Stored records>

※

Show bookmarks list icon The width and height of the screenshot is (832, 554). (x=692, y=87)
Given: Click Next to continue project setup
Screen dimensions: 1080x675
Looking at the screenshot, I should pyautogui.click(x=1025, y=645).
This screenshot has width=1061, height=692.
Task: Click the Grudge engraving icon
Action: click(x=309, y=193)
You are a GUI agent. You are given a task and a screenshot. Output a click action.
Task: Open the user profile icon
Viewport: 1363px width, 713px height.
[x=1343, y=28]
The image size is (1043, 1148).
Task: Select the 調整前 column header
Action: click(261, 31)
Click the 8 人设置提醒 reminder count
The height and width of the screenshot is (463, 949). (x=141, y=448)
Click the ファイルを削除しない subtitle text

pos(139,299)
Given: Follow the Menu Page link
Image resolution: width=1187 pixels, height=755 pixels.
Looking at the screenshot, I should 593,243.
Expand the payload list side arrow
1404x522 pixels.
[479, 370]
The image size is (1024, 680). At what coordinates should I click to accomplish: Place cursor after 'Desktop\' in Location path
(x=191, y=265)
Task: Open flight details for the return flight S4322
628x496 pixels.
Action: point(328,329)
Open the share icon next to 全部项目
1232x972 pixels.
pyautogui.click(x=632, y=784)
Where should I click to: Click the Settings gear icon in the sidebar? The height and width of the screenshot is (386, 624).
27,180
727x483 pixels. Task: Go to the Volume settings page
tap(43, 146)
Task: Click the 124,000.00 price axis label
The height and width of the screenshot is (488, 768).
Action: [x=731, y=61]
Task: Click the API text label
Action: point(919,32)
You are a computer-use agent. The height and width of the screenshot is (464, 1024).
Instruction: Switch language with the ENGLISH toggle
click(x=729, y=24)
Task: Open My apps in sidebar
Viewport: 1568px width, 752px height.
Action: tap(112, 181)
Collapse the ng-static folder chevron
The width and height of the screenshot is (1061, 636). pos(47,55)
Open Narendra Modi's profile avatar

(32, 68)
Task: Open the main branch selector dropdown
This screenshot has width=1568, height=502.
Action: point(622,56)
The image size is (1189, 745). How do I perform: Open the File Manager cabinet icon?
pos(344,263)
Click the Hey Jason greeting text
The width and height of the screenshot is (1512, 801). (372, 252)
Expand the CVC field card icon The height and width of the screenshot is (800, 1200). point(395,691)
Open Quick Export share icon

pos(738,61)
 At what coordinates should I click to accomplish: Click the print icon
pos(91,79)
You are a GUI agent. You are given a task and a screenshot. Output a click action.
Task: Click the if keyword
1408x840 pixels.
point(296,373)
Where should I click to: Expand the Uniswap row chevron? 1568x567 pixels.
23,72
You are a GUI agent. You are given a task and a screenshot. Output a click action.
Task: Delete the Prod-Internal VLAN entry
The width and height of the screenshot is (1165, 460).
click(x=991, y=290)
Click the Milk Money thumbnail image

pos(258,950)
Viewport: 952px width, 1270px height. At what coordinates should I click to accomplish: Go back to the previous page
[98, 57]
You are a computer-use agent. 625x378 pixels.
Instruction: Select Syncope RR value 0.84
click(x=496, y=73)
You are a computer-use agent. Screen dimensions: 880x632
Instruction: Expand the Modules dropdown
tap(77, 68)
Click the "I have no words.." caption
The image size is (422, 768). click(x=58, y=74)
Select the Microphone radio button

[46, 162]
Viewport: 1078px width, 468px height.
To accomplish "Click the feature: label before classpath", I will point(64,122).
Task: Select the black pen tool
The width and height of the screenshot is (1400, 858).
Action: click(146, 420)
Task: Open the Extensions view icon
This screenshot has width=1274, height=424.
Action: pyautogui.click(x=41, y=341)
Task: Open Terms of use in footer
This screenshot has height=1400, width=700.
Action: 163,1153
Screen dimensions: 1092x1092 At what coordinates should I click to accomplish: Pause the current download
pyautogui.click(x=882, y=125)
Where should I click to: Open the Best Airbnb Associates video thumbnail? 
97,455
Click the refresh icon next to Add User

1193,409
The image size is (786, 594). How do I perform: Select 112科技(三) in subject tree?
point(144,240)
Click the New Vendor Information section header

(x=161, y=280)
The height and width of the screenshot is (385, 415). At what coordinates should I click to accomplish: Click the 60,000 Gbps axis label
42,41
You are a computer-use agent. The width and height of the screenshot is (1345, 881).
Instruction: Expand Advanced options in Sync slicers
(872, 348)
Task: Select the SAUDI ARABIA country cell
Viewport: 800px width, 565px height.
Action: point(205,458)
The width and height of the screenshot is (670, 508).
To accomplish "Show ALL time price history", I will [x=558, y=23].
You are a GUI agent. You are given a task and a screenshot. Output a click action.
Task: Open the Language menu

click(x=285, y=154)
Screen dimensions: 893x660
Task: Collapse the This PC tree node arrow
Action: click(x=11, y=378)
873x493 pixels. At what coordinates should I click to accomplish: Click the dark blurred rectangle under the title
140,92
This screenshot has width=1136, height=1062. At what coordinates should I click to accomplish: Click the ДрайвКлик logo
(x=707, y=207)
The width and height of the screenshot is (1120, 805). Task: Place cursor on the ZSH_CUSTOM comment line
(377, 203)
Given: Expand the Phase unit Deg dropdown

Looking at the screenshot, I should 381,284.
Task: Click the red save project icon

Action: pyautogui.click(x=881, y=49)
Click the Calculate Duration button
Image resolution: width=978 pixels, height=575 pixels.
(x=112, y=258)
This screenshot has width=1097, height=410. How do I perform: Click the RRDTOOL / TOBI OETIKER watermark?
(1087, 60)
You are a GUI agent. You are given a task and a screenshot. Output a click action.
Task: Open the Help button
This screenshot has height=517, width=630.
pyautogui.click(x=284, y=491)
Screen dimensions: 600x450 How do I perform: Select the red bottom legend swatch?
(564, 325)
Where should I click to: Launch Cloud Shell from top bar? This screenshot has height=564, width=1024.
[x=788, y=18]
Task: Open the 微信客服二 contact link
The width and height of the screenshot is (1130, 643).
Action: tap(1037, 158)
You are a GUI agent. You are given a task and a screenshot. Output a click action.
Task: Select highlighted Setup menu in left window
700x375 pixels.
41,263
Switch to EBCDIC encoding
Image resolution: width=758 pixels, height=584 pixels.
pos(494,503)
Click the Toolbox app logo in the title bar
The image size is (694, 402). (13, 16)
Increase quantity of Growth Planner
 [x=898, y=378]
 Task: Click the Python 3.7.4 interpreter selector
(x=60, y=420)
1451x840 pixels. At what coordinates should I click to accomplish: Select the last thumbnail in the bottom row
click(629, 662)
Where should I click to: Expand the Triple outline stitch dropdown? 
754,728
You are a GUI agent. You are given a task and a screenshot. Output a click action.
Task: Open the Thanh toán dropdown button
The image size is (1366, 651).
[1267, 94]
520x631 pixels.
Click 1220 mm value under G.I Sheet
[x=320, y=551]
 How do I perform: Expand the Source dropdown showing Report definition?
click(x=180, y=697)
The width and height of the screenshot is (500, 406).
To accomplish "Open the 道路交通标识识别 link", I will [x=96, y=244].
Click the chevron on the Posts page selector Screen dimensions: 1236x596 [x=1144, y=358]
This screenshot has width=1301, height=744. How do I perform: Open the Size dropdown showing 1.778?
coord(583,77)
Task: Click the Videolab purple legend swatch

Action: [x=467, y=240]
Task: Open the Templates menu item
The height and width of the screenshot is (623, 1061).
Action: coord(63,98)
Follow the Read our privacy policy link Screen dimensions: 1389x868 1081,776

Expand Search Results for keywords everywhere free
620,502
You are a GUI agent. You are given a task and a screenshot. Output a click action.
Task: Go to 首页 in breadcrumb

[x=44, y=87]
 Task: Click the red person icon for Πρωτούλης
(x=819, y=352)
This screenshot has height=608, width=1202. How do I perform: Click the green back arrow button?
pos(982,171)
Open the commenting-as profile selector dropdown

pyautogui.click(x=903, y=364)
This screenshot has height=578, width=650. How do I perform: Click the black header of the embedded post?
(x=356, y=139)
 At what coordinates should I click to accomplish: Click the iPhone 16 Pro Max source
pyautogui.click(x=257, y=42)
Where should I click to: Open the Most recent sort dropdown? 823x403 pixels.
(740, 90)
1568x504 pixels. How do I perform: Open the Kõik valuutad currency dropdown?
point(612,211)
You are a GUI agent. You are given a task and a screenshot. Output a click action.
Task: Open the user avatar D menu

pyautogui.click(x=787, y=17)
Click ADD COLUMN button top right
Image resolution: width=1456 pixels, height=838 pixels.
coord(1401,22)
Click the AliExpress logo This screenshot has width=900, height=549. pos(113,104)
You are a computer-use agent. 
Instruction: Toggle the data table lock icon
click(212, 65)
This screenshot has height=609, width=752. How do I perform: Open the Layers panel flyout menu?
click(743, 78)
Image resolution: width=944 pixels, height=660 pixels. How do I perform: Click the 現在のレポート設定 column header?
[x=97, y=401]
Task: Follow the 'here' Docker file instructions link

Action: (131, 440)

※

PROBLEM TO SOLVE> The expected answer is a copy of every line in the entries that holds the word "list".

OUTPUT FOR THIS EXERCISE>
Show bookmarks list icon The width and height of the screenshot is (832, 554). (x=692, y=87)
Expand the payload list side arrow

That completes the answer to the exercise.